The agony of defeat is not nearly as wretched as the race itself, just ask Dallas Cain and the other survivors of the Subaru Ironman Canada triathlon held in Penticton on Sunday.
Over 2,800 athletes stood in the water and on the beaches of Okanagan Lake waiting for the start of the 3.8-kilometre swim; the first leg of the triathlon that also includes a 180 km bike ride and a 42.2 km run.
Little did they know what conditions awaited them somewhere down the road, conditions that would force almost 300 to quit and many more require medical attention.
But despite the 36 C heat, blustery winds and the sun beating down on racers like a hammer, Cain had his best finish ever, placing 18th overall and 16th among professionals in what was one of the most demanding races he has ever entered.
“I feel a little bit like I was in a good car accident right now,” said Cain on Monday. “The time wasn’t exactly what I wanted, but given what the day gave me, I was really happy with how I placed and how I dug in and just kept moving.”
The Rossland triathlete did not break the elusive nine-hour mark, finishing the race in nine-hours, 26-minutes and 44-seconds. Only seven racers beat the benchmark, including Penticton’s Jordan Rapp who won the race in 8:28.09.
Cain came out of the water in 26th place after a 1:06:35 swim, he moved his way up on the bike with the 16th fastest time, 4:55:07, and continued to advance during the most difficult stage, the marathon, putting up the 14th best time, 3:20:57.
“I struggled in the swim and road the bike as intelligently as I could to set up a good run. I got off the bike feeling okay and kept moving up in the field – I went through some guys who were very good and doing it for a long time, so that kind of gave me a lift.”
But the merciless heat compounded the physical toll of such a race.
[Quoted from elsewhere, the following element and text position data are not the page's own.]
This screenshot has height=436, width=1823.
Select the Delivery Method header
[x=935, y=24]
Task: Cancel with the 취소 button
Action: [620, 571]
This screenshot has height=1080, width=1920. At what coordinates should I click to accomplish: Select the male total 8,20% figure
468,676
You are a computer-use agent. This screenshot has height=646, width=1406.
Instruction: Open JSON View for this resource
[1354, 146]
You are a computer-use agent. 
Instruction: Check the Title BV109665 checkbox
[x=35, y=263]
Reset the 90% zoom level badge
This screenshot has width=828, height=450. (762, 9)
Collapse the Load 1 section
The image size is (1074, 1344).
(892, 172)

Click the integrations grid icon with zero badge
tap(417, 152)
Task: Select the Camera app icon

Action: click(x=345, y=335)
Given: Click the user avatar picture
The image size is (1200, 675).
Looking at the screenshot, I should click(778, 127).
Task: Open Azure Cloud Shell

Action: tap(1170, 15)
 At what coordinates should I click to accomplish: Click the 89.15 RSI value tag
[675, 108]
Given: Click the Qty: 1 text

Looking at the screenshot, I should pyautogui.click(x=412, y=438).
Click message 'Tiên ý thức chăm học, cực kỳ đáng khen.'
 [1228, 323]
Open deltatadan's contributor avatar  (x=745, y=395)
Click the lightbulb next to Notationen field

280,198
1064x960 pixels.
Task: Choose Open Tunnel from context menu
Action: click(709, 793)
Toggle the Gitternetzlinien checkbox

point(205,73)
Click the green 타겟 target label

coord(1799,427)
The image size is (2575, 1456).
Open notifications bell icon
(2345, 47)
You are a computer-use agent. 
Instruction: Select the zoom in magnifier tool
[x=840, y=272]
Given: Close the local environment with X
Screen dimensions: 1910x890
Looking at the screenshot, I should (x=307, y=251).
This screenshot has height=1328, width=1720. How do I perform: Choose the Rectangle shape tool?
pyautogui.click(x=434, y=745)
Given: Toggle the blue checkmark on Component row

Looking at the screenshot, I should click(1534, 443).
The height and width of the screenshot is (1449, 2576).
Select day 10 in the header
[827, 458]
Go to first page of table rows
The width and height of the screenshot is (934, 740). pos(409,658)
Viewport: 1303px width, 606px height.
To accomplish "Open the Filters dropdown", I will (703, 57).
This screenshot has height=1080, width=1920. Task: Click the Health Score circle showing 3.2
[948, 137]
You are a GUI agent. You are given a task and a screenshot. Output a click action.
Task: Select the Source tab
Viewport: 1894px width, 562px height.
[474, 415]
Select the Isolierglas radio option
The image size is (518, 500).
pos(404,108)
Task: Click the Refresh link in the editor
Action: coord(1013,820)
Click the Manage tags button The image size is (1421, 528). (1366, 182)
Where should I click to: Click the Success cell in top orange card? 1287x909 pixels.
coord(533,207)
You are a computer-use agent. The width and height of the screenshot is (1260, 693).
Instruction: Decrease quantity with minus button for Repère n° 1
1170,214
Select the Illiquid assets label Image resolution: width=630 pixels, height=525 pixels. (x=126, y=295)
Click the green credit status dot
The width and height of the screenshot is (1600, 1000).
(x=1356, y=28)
“You’re running and it’s a weird place you go to mentally when you’re that dehydrated and staring at the lake. You can hear the waves crashing and you’re like 10-feet from the water, and your brain is saying, ‘Come on, jump in the lake.’”
Cain has raced in Ironman Hawaii and he says even the heat of the tropical island was not near as stifling as that in Penticton.
“The heat was a dry, windy heat. It was the toughest one I’ve done for sure.”
The psychological strain was almost as hard as the physical, as Cain willed himself through to the finish. The experience of 13 races helped, as he made his way through the pack, staying focused until the end.
Part of Cain’s motivation was his brother Ryan who also entered and finished second in the amateur and 19th overall, just over six minutes behind Dallas.
“He helped to keep me moving just to make sure I beat him,” laughed Dallas.
At the finish line, Dallas collapsed. Although he says it wasn’t serious, he couldn’t keep down any fluids so was attended to by medical attendants and re-hydrated.
As he lay in the medical tent, he watched “the carnage of people being brought in.” Ambulances unloaded dozens of would-be triathletes as attendants cared for those seized, contorted and exhausted.
But he kept an eye on his watch until Ryan finished and they could “celebrate” their mutual accomplishment – for although it wasn’t a win, it was certainly a victory for both Cain brothers.